WORKERS OF THE WORLD TUNE IN! Introducing "Building Bridges: Your Community & Labor Report"

Our beat is the labor front, broadly defined, both geographically and conceptually. We examine the world of work and workers on the job as well as where they live. We examine the issues that affect their everyday lives, with a particular sensitivity towards human rights abuses, environmental concerns and the U.S. drive for global domination. We record their global struggles and provide analysis of their efforts to empower themselves and transform society to provide greater democratic, human, social, political and economic rights. Each program consists of feature stories, generally interviews, within a historical context, often accompanied by sound from demonstrations, rallies or conferences, and complemented and enhanced by poetry and instrumental or vocal -- people's culture.

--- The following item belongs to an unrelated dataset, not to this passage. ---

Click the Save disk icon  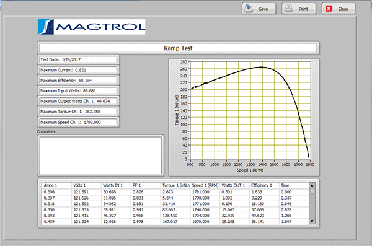click(x=249, y=9)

Over the years Building Bridges has produced a weekly one hour program, Mondays from 7-8 PM EST, covering local, national and international labor and community issues over radio WBAI-Pacifica 99.5 FM in New York. We also produce half hour version, Building Bridges National, which is distribtued to over 40 broadcast and internet radio stations.


For more information you can contact us at knash@igc.org
In Struggle Mimi Rosenberg & Ken Nash

Building Bridges: Malalai Joya - an Afghan Woman Who Dared to Speak Out - 28:17  

A Woman Among Warlords: The Extraordinary Story of
an Afghan Woman Who Dared to Speak Out
with
Malalai Joya

Malalai Joya, is an extraordinary young woman who helped establish a free medical clinic and orphanage in her impoverished home province of Farah; and a constitutional assembly in Kabul, Afghanistan.  She became the youngest person elected to Afghanistan’s new Parliament, but in 2007 was suspended for her persistent criticism of the warlords, drug barons and their cronies.  She has survived four assassination attempts and now sleeps only
in safe houses, accompanied at all times by armed guards.  Malalai takes us inside her important and insufficiently understood country, explaining the desperate day-to-day situations its remarkable people face at every turn, and recounts some of the many acts of rebellion that are helping to change it. A controversial political figure in one of the most dangerous places on earth, Malalai Joya is a woman of tremendous grit and determination, a sheroe in the struggle for self-determination, for peace and justice.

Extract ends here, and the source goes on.